World leaders are setting new targets for a wide range of sustainability issues, from cutting net carbon emissions to zero by 2050 to preserving biodiversity and heading off the threat of widespread land degradation.
The range of promises can be bewildering. The European Parliament recently agreed €17.5bn in funding to help member states move away from fossil fuels, especially coal. US president Joe Biden is seeking cross-party support for multi-trillion-dollar green infrastructure plans. Further promises can be expected at the UN climate change conference in Glasgow in November.
The funding gap
Even so, the United Nations Environment Programme points out that public funding alone will never be enough. It says three-quarters of countries have climate adaptation plans, but financing – and therefore implementation – remains far short. Developing countries alone need $70bn a year, rising to as much as $500bn by 2050.
The World Economic Forum has come up with even more daunting numbers, saying that half the world’s GDP depends on nature. Failing to value and protect natural resources and ecosystems could cost $44trn of economic activity a year.
The financing gap represents a significant opportunity for private funding, including the EU asset management industry and particularly Luxembourg, its largest hub.
Europe is already a global leader in the sustainable fund industry, having started the shift toward socially responsible funds with basic exclusion filters for nuclear power, tobacco, armaments, pornography and other businesses shunned by some investors.
As understanding about the cost to society, biodiversity and the economy of climate change has improved, so sustainable asset management has upped its game. What are now widely relabelled as environmental, social impact and governance (ESG), green or sustainable funds today embrace almost every asset class, region and economic sector worldwide.
Changing fund market
According to the European Fund and Asset Management Association, investors are lapping up funds of every shade of green. EFAMA says ESG fund assets in Europe rose by 37.1% in 2020, with net sales rising from just €19.5bn in 2016 to €235bn four years later. By the end of 2020, ESG strategies represented 11% of all fund assets in Europe.
The shape and scope of sustainable investment is evolving rapidly. Although institutional investors still dominate, retail customers are increasing their exposure as ESG moves further into the mainstream. Equities dominate, even more than in the non-ESG fund universe, although multi-asset strategies are expanding fast.
Impact funds that are focused on specific environmental or social goals also tripled their assets between 2016 and 2020, with a majority focused on investments designed to reduce carbon emissions.
One-fifth of ESG funds are passive, more than in the non-ESG market. Index providers have been quick to expand the range of filtered, exclusionary, best-in-class and other benchmarks for investors to choose from.

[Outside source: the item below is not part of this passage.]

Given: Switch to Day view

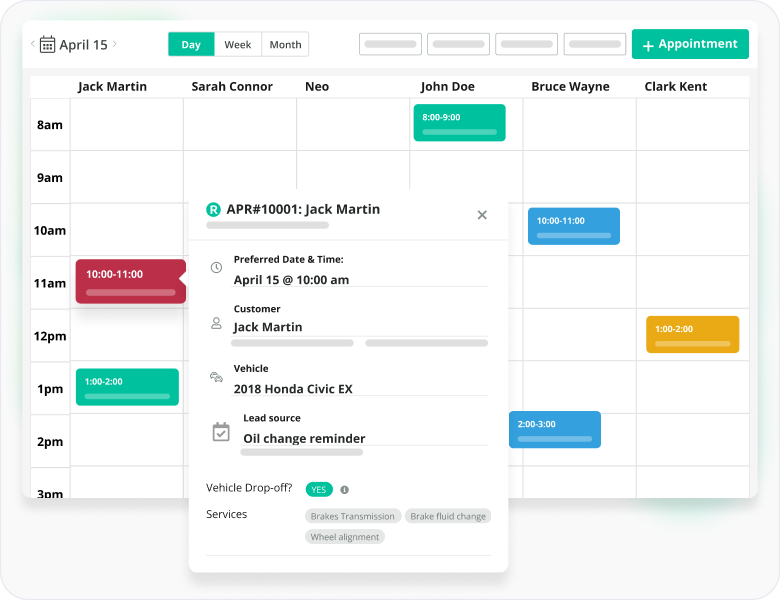Looking at the screenshot, I should coord(191,45).
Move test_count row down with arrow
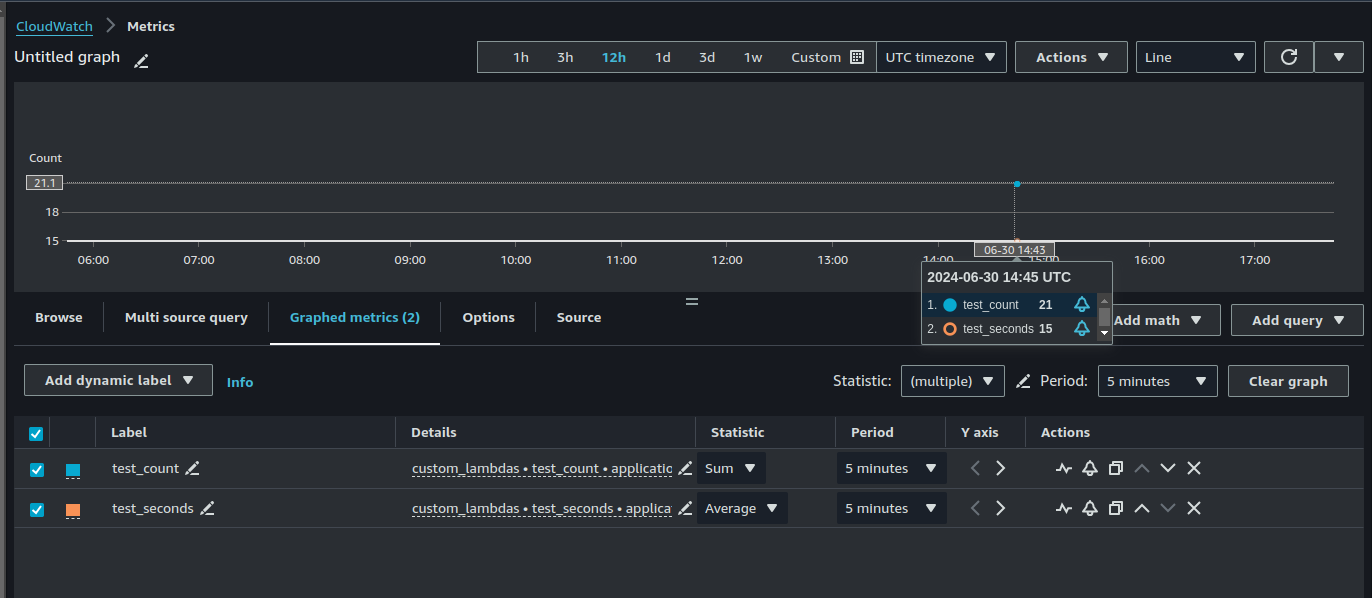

The total number of ESG funds on the market is now close to 3,000, with completely new vehicles being launched and asset managers also converting existing funds to green investment processes.
Despite the additional work required to identify green companies and grade securities issues, the European Securities and Markets Authority and EFAMA have both found that sustainable funds are actually less expensive than the market as a whole.
The sustainable finance industry may be growing rapidly, but there are barriers to ensuring investment actions match their promises, with the risk of greenwashing a principal concern.
The issue of data is central. The sector is relatively new and companies’ sustainability data is often patchy or non-existent, while methodologies and impact assessments are opaque. Efforts are underway worldwide to oblige private as well as listed companies to report on their climate risks and impact, backed by the commitment of the G7 countries. Financial institutions are under increasing pressure from central banks and market regulators.
Legislation will progressively set out reporting standards and impose requirements. Currently, corporate climate disclosures are voluntary, although countries such as Switzerland plan to make it a regulatory requirement, and EU legislation is in the pipeline.
The impact of legislation
The EU’s future Corporate Sustainability Reporting Directive will substantially expand the scope and detail of reporting from the Non-Financial Reporting Directive, which took effect in 2018. It is set to make standards mandatory rather than voluntary and expand the number of companies to which the rules apply from around 11,000 to as many as 50,000.
Many countries are adopting a report-or-explain approach, under which companies must publish sustainability data or provide clear, evidence-based statements as to why they are not doing so. Global and regional accounting bodies are moving to standardise their approaches.